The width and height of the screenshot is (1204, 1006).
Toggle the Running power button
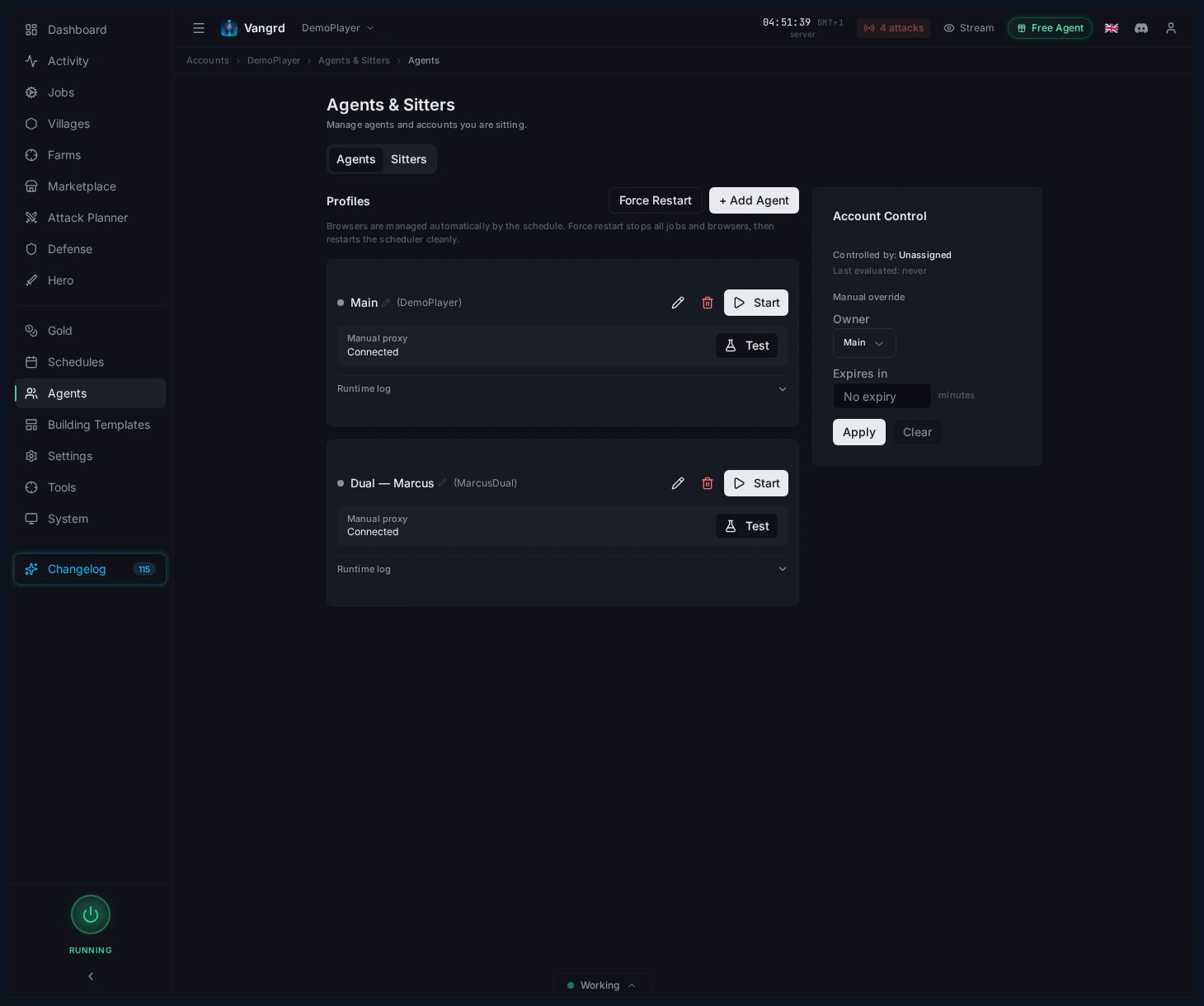coord(91,914)
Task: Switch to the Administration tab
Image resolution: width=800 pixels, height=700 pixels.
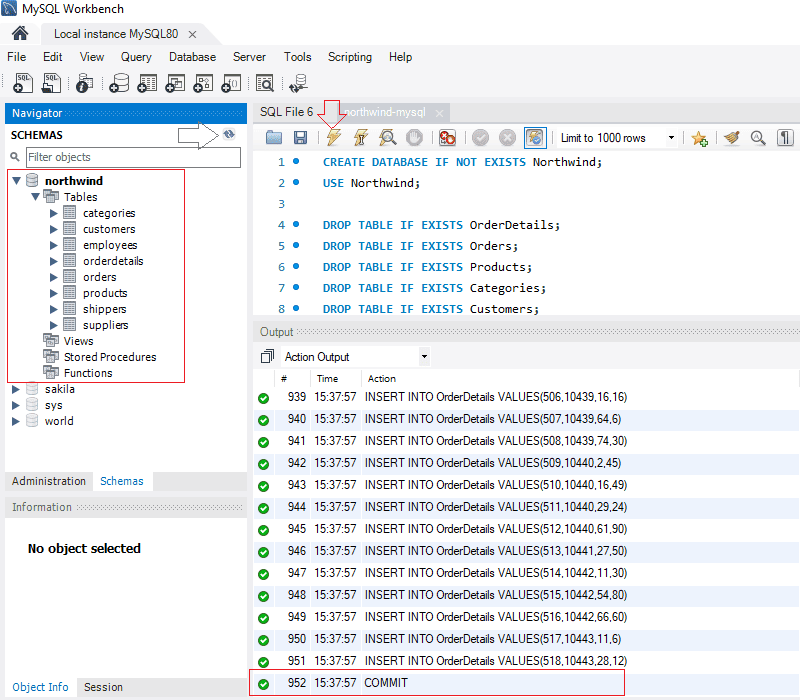Action: (48, 481)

What is expected:
Please restate all the entries above with "Administration" replaced by "Settings" and everything else left as is. Omit the pictures from your answer.

Solution to the exercise:
The width and height of the screenshot is (1204, 1006).
Toggle the Running power button
coord(91,914)
Task: Switch to the Settings tab
Image resolution: width=800 pixels, height=700 pixels.
Action: (48, 481)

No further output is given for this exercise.